“Savannah,” she said with a shit-eating grin on her face, “that is brilliant.”
I blinked. “What?”Is she senile?
“That’s the exact approach I would’ve taken. You saw the problem, thought through a clean, controlled solution, and pitched it on the spot. That’s not just amazing PR work—that’s instinct. Good instinct. I knew I hit the lottery when I hired you.” She beamed. “I’m so proud of you.”
My heart dropped to my stomach.
This wasn’t going at all how I planned.
“Did you hear anything I just said other than the solution? I can’t do it.”
“Yes, you can, Savannah.”
I opened my mouth to argue but stopped.
My mind flashed back to the other night, when I debated whether I even needed a best friend in my life. Yet there Millie was—standing in front of me, arms crossed, jaw set.
She wasn’t budging.
I could see it all over her face.
She wasn’t letting me out of this one.
And at the end of it all... I needed her.
I plopped down in my chair like a two-year-old who didn’t get her way—no remorse for my childish behavior, either.

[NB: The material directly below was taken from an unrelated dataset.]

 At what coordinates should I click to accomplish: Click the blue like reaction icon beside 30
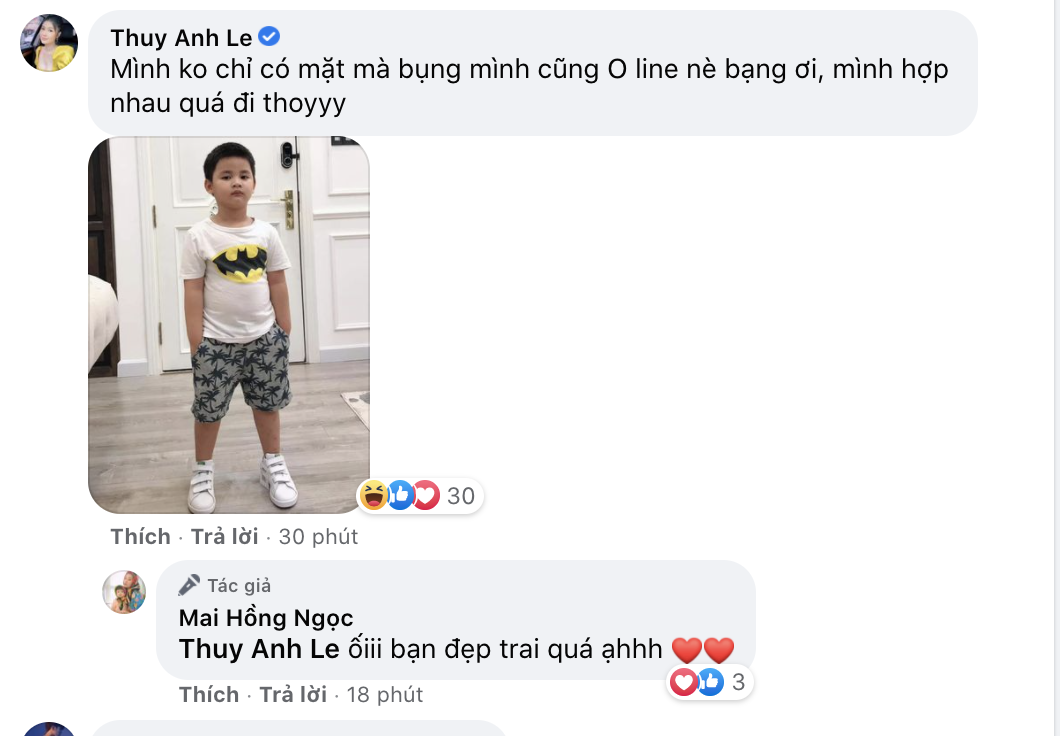[x=400, y=495]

“Look, Savannah,” she said gently. “I’ve known Jax for years. We basically grew up together, and everyone around here knows that. Sure, you could get someone else to fill the part, but I really do think he makes a good point. You’d be perfect for therole.” She paused, raising a brow. “Unless there’s some other man in your life I don’t know about who might get jealous?”
Oh, if she only knew.
But I couldn’t tell her.
What would she think of me? Some runaway trying to escape her past, only to get thrown into an even brighter spotlight—in the one city that was supposed to make me feel invisible.
She didn’t know the weight I carried. The constant threat that lived in the shadows of my silence.

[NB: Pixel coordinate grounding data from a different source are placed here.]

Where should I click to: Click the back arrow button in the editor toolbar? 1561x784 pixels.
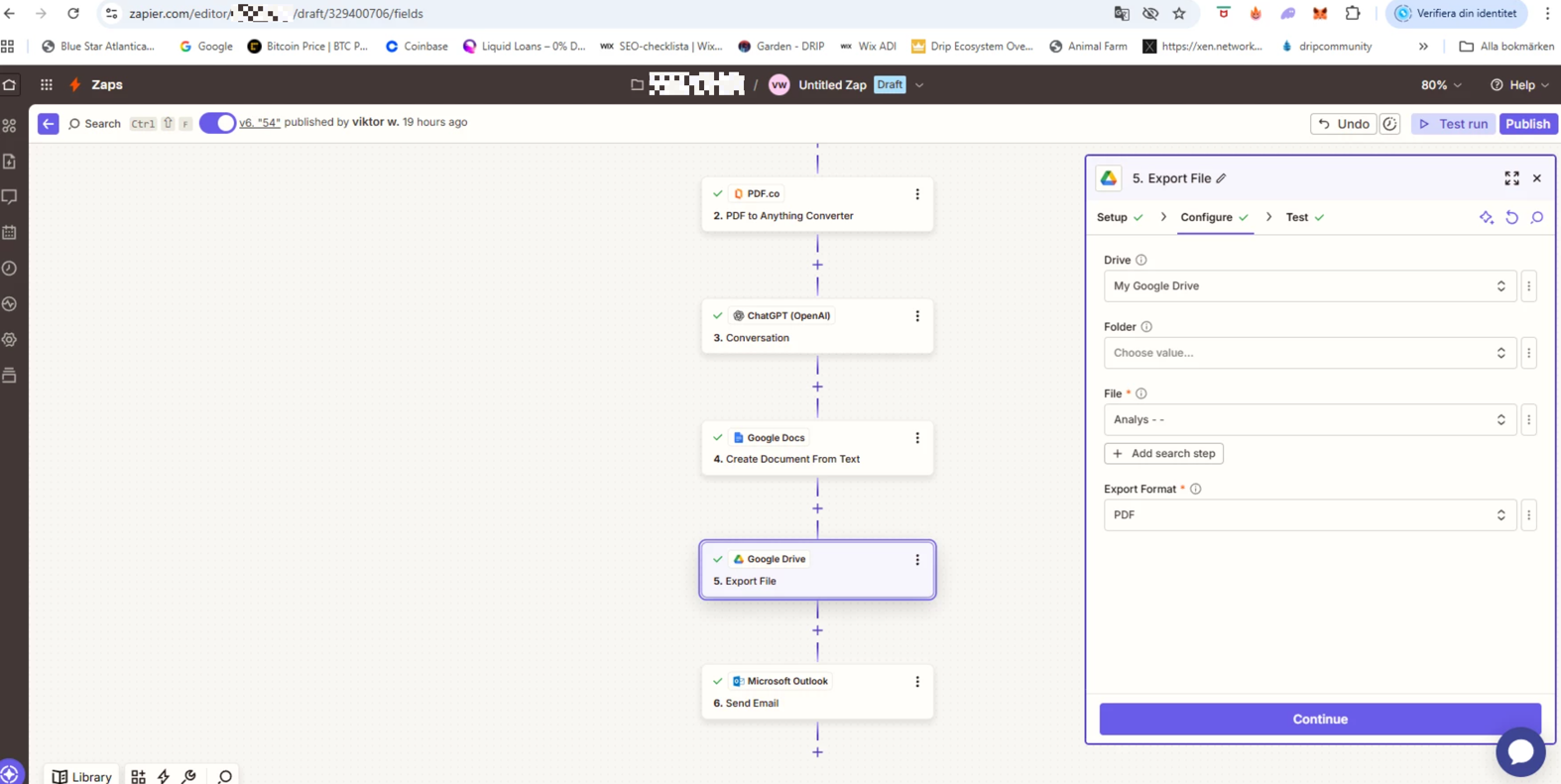pos(48,124)
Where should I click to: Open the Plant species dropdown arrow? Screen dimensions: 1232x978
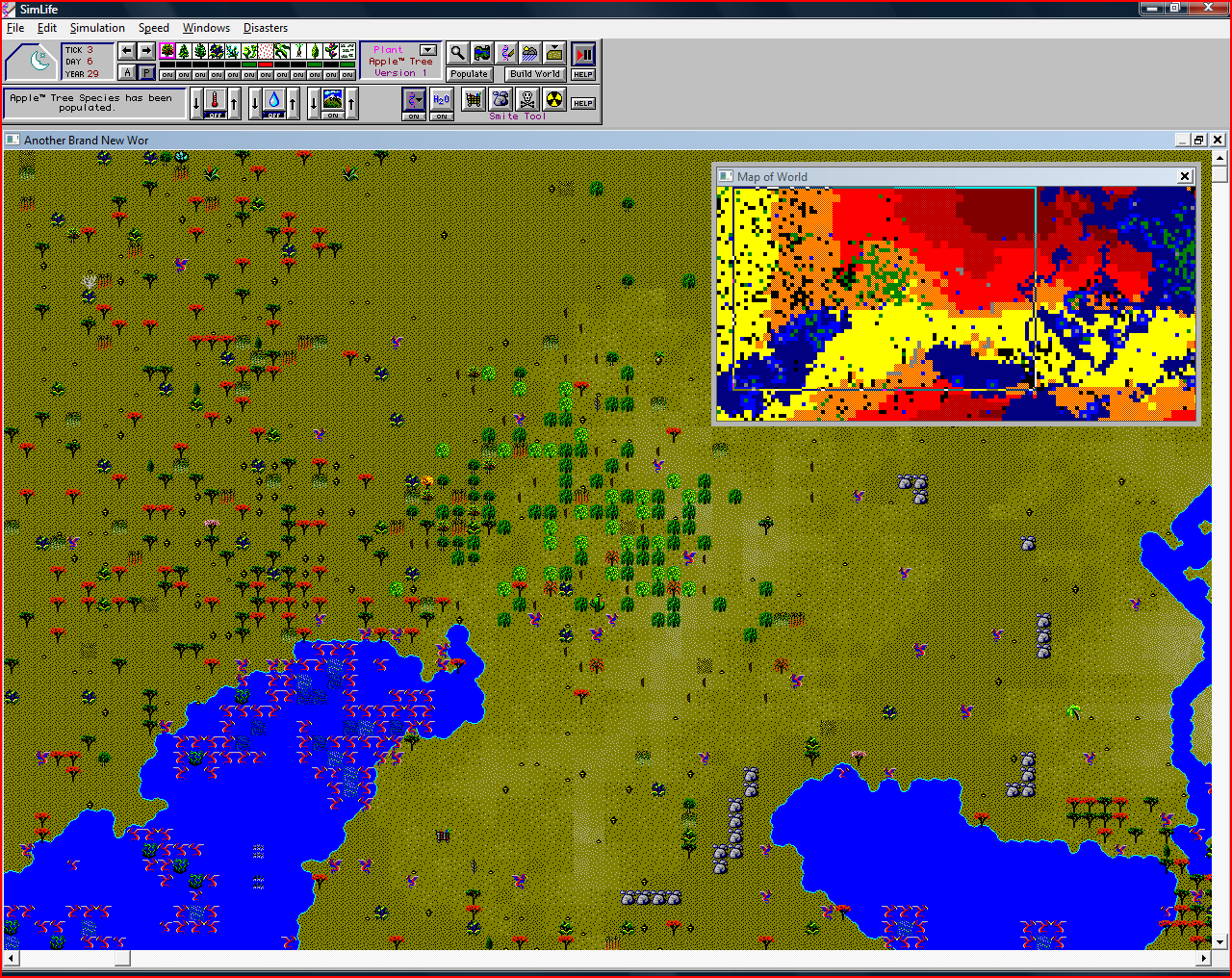point(428,50)
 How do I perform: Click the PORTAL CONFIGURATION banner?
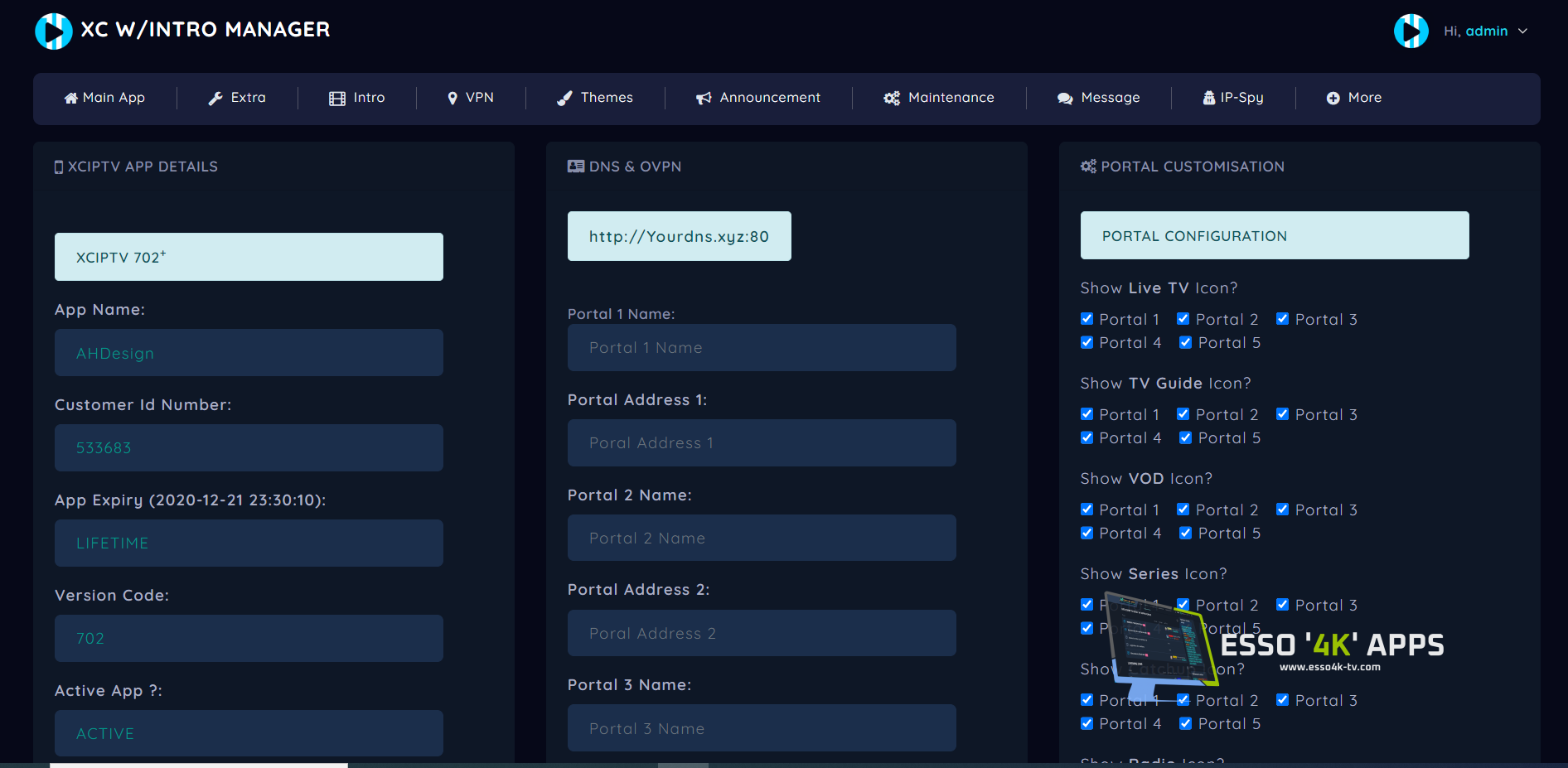pyautogui.click(x=1274, y=236)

If Bruce found me—if even a whisper of my real name hit the wrong set of ears—everything would unravel.
He wasn’t just dangerous. He was obsessive. Vengeful.
Everything in me felt like he knew all along how much money my family had, even when I didn’t. If he ever suspected where I was, he wouldn’t stop until he dragged me back—or worse.

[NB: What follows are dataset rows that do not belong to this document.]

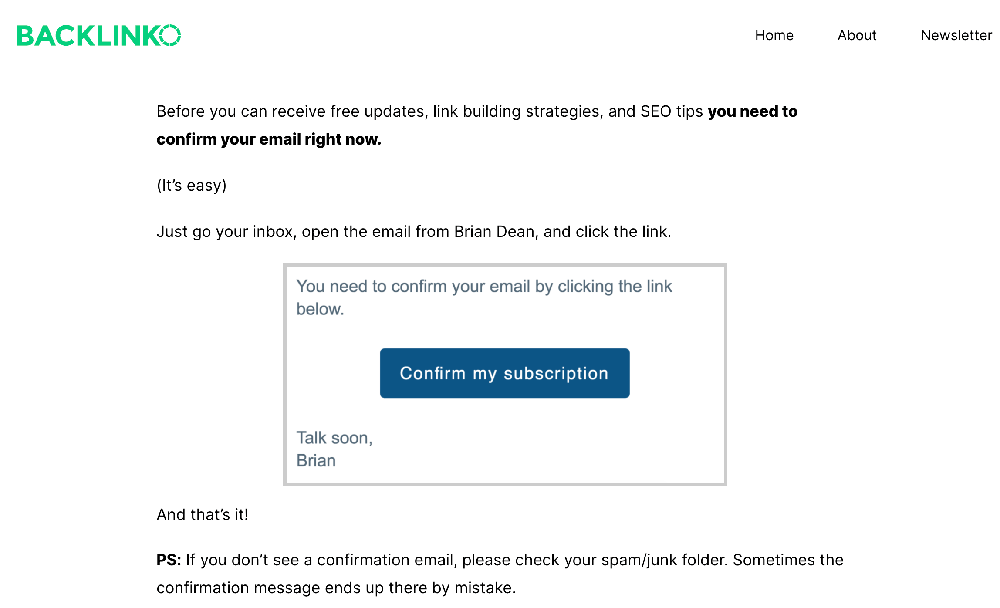
Task: Click the bold 'confirm your email right now' text
Action: click(x=268, y=140)
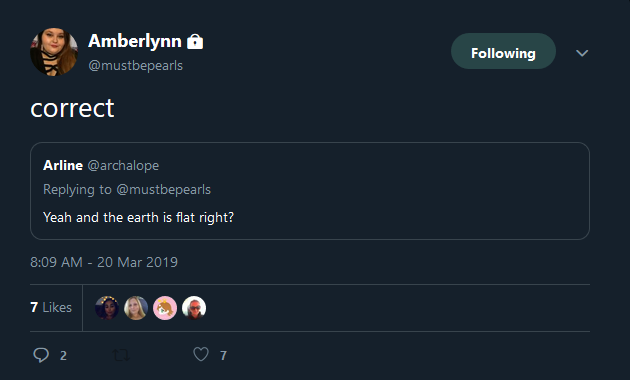Open fourth liker's avatar with sunglasses
This screenshot has height=380, width=630.
click(194, 308)
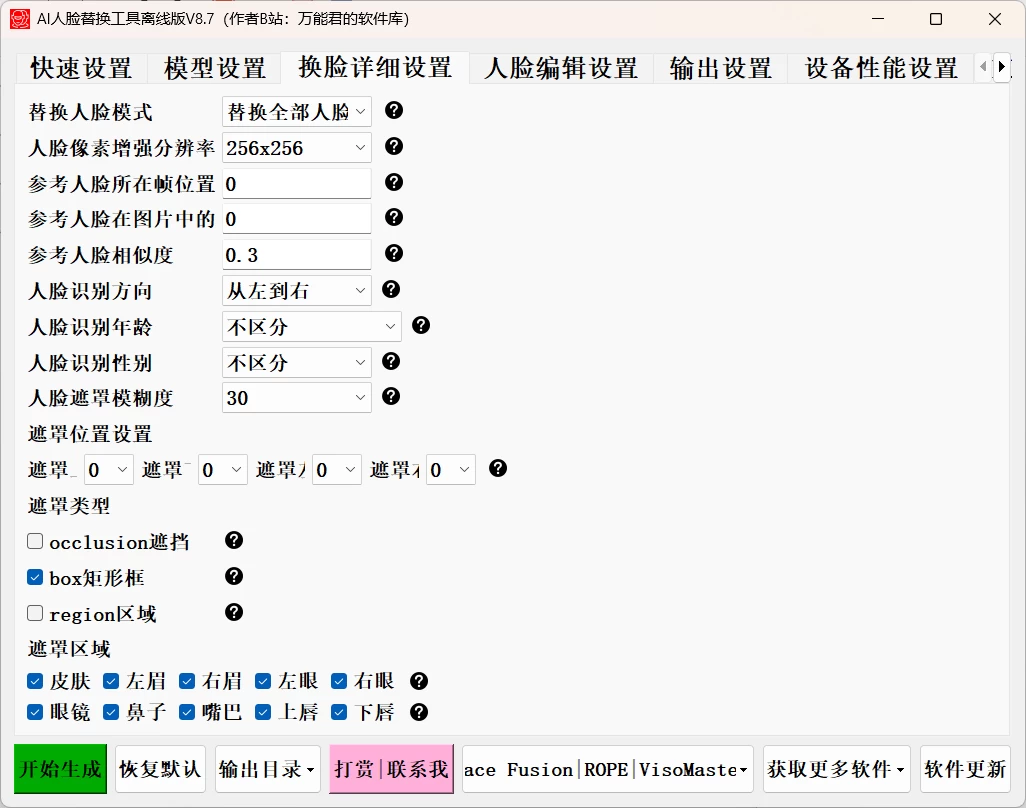Image resolution: width=1026 pixels, height=808 pixels.
Task: Open help icon after the 眼镜 mask row
Action: (418, 712)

And Millie? God, she had no idea what she was stepping into just by standing so close to me. If Bruce ever came looking, she’d be the first person he’d use to get to me.
I couldn’t live with that kind of guilt.
I had to figure out a way to do this. Quietly. Carefully.
I worked in PR now, for Christ’s sake.
The irony wasn’t lost on me—not anymore. I came to Manhattan to disappear, to blend into the chaos of the city that never looked too closely. But instead, I chose a career built on visibility—on headlines, public appearances, and perfectly polished images.
All because of a woman who reminded me of my mother.Reminded me of home.
I hadn’t thought it all through. Not really.
But maybe… maybe I could use that to my advantage. If I was already tangled in the web, I might as well start weaving it in my favor. One move at a time. One mask at a time. And pray the truth didn’t catch up too soon.